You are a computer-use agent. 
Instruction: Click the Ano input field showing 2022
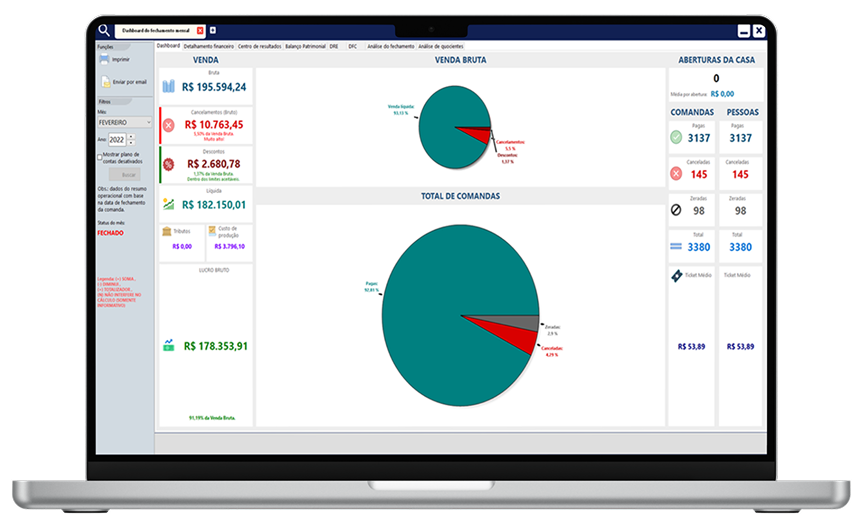pyautogui.click(x=117, y=139)
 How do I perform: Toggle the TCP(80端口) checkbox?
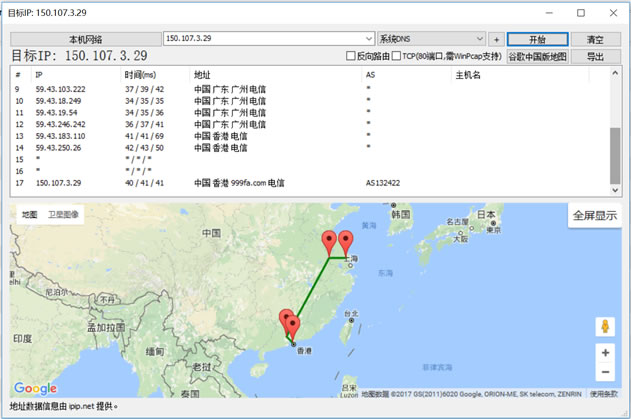(397, 57)

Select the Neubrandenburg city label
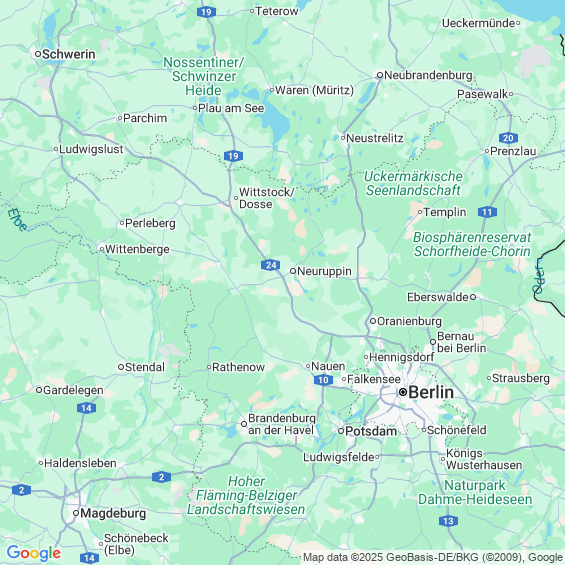pos(428,75)
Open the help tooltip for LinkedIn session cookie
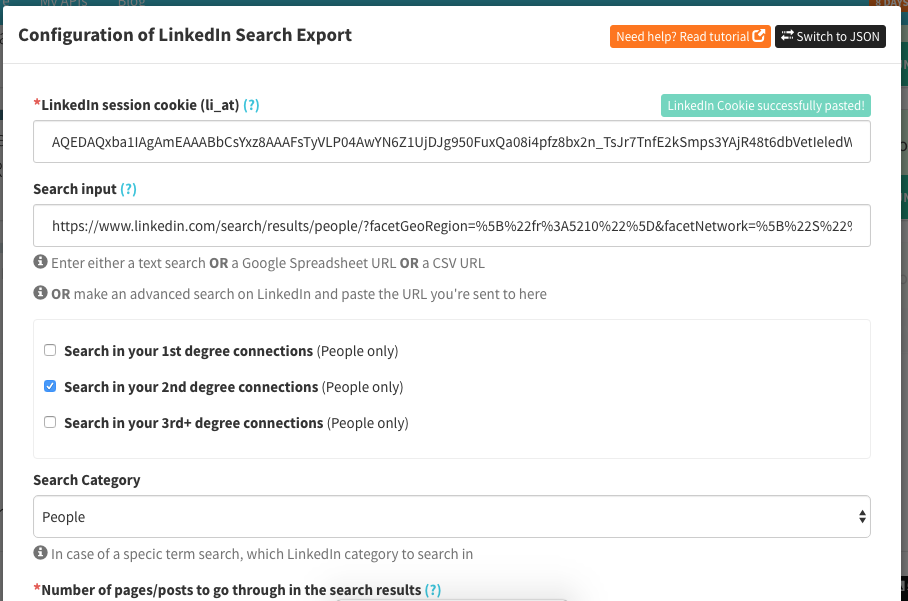The image size is (908, 601). (x=251, y=105)
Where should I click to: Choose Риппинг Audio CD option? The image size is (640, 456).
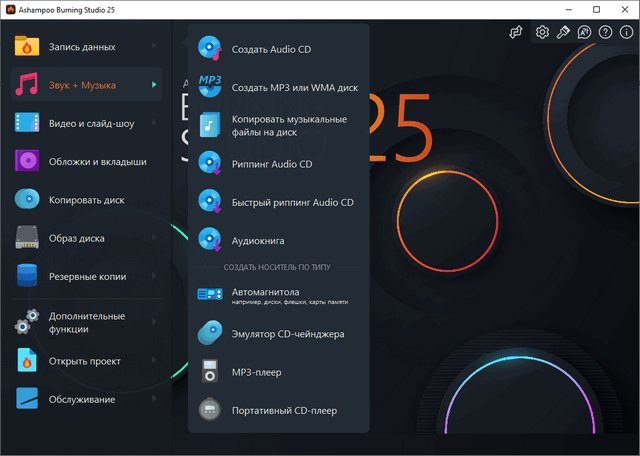pyautogui.click(x=272, y=163)
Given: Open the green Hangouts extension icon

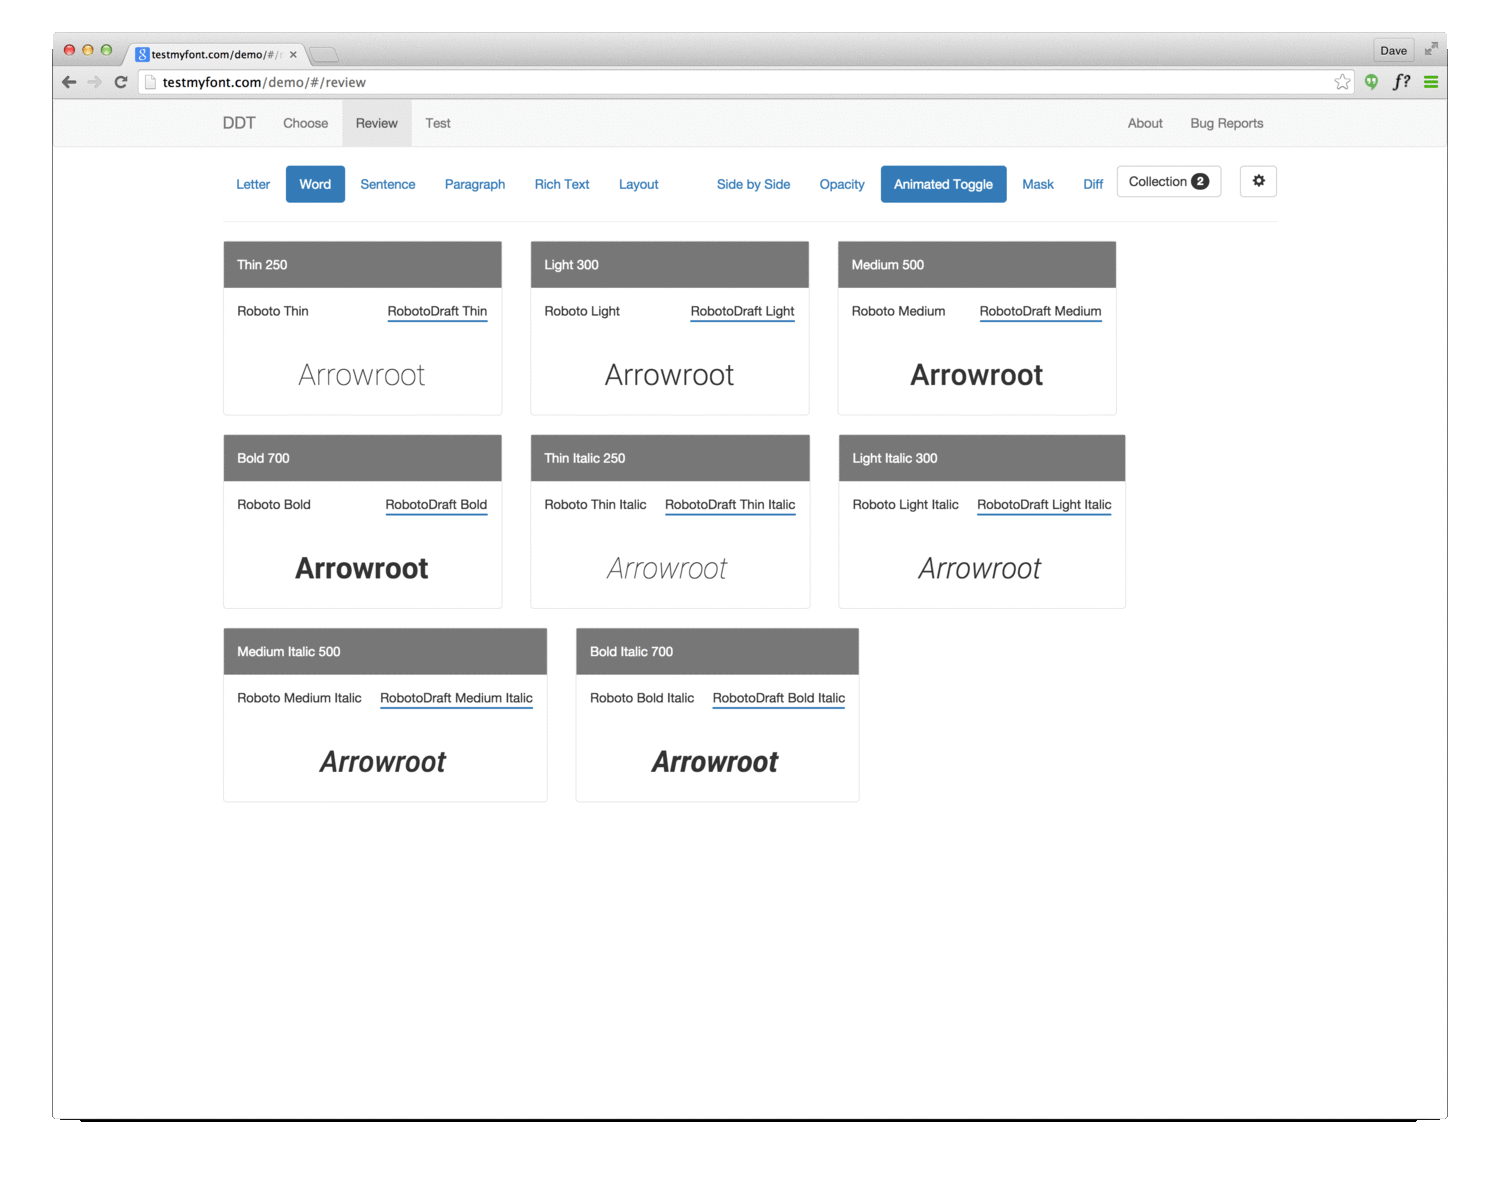Looking at the screenshot, I should 1371,82.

————————

TASK ITEM
Drop the pictures and reproduce the rest of the entries above exactly.

TASK RESULT
You are a computer-use agent. 
Instruction: Click the Ano input field showing 2022
pyautogui.click(x=117, y=139)
 How do I perform: Toggle the TCP(80端口) checkbox?
(397, 57)

Select the Neubrandenburg city label
pos(428,75)
Open the help tooltip for LinkedIn session cookie
The image size is (908, 601). (x=251, y=105)
Where should I click to: Choose Риппинг Audio CD option? The image size is (640, 456).
pyautogui.click(x=272, y=163)
Given: Open the green Hangouts extension icon

Looking at the screenshot, I should 1371,82.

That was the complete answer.